In reality my script is surrounded by other bits of code that rely on the final output of this global array being in a (4,x,x) format where x is variable (but typically ranges in the 100s to several thousands). This is my current reason for looking at parallel processing as the whole process can take up to 2 hours for x = 2400.

The use of joblib isn't necessary (but I like the nomenclature and simplicity) so feel free to suggest simple alternative methods, ideally keeping in mind the requirements of the final array. I'm using python 2.7.3, and joblib 0.7.1.

Solution

I was able to resolve the issues with this simple example using numpy's memmap. I was still having issues after using memmap and following the examples on the joblib documentation webpage but I upgraded to the latest joblib version (0.9.3) via pip and it all runs smoothly.
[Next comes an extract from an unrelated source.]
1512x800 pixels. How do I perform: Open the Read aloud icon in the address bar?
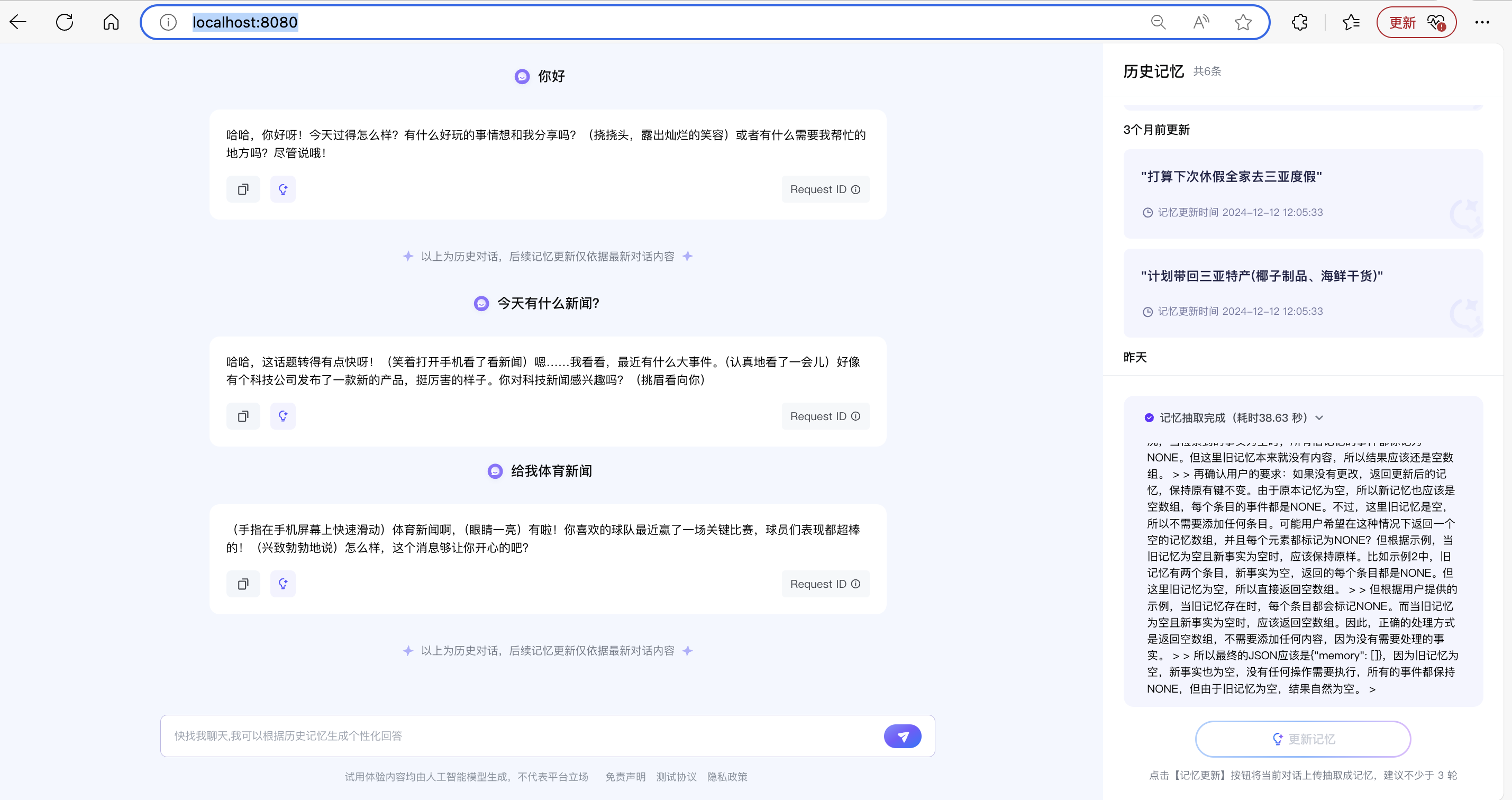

Here is the working code:

from joblib import Parallel, delayed
import numpy as np
import os
import tempfile
import shutil

def main():

    print "Nested loop array assignment:"
    regular()

    print "Parallel nested loop assignment using numpy's memmap:"
    par3(4)

def regular():
    # Define variables
    a = [0,1,2,3,4]
    b = [0,1,2,3,4]

    # Set array variable to global and define size and shape
    global ab
    ab = np.zeros((2,np.size(a),np.size(b)))
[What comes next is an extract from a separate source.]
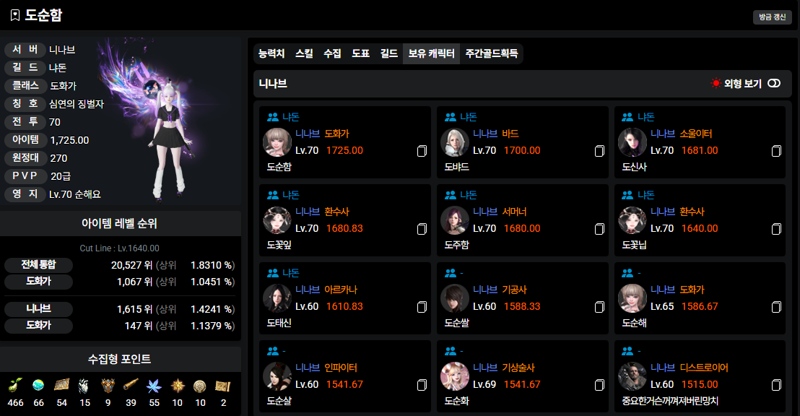The height and width of the screenshot is (416, 800).
Task: Click copy icon on 도바드 card
Action: tap(599, 151)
    # Iterate to populate array
    for i in range(0,np.size(a)):
        for j in range(0,np.size(b)):
            func(i,j,a,b)

    # Show array output
    print ab

def par3(process):

    # Creat a temporary directory and define the array path
    path = tempfile.mkdtemp()
    ab3path = os.path.join(path,'ab3.mmap')

    # Define variables
    a3 = [0,1,2,3,4]
    b3 = [0,1,2,3,4]

    # Create the array using numpy's memmap
    ab3 = np.memmap(ab3path, dtype=float, shape=(2,np.size(a3),np.size(b3)), mode='w+')

    # Parallel process in order to populate array
    Parallel(n_jobs=process)(delayed(func3)(i,a3,b3,ab3) for i in xrange(0,np.size(a3)))

    # Show array output
    print ab3

    # Delete the temporary directory and contents
    try:
        shutil.rmtree(path)
    except:
        print "Couldn't delete folder: "+str(path)

def func(i,j,a,b):
    # Populate array
    ab[0,i,j] = a[i]+b[j]
    ab[1,i,j] = a[i]*b[j]

def func3(i,a3,b3,ab3):
    # Populate array
    for j in range(0,np.size(b3)):
        ab3[0,i,j] = a3[i]+b3[j]
        ab3[1,i,j] = a3[i]*b3[j]

# Run script
main()

Giving the following results:

Nested loop array assignment:
[[[  0.   1.   2.   3.   4.]
  [  1.   2.   3.   4.   5.]
  [  2.   3.   4.   5.   6.]
  [  3.   4.   5.   6.   7.]
  [  4.   5.   6.   7.   8.]]

 [[  0.   0.   0.   0.   0.]
  [  0.   1.   2.   3.   4.]
  [  0.   2.   4.   6.   8.]
  [  0.   3.   6.   9.  12.]
  [  0.   4.   8.  12.  16.]]]
Parallel nested loop assignment using numpy's memmap:
[[[  0.   1.   2.   3.   4.]
  [  1.   2.   3.   4.   5.]
  [  2.   3.   4.   5.   6.]
  [  3.   4.   5.   6.   7.]
  [  4.   5.   6.   7.   8.]]

 [[  0.   0.   0.   0.   0.]
  [  0.   1.   2.   3.   4.]
  [  0.   2.   4.   6.   8.]
  [  0.   3.   6.   9.  12.]
  [  0.   4.   8.  12.  16.]]]

A few of my thoughts to note for any future readers:

On small arrays, the time taken to prepare the parallel environment (generally referred to as overhead) means that this runs slower than the simple for loop.
Comparing a larger array eg. setting a and a3 to np.arange(0,10000), and b and b3 to np.arange(0,1000) gave times of 12.4s for the "regular" method and 7.7s for the joblib method.
The overheads meant that it was faster to let each core perform the inner j loop (see func3). This makes sense since I'm only starting 10,000 processes rather than starting 10,000,000
processes each of which would need setting up.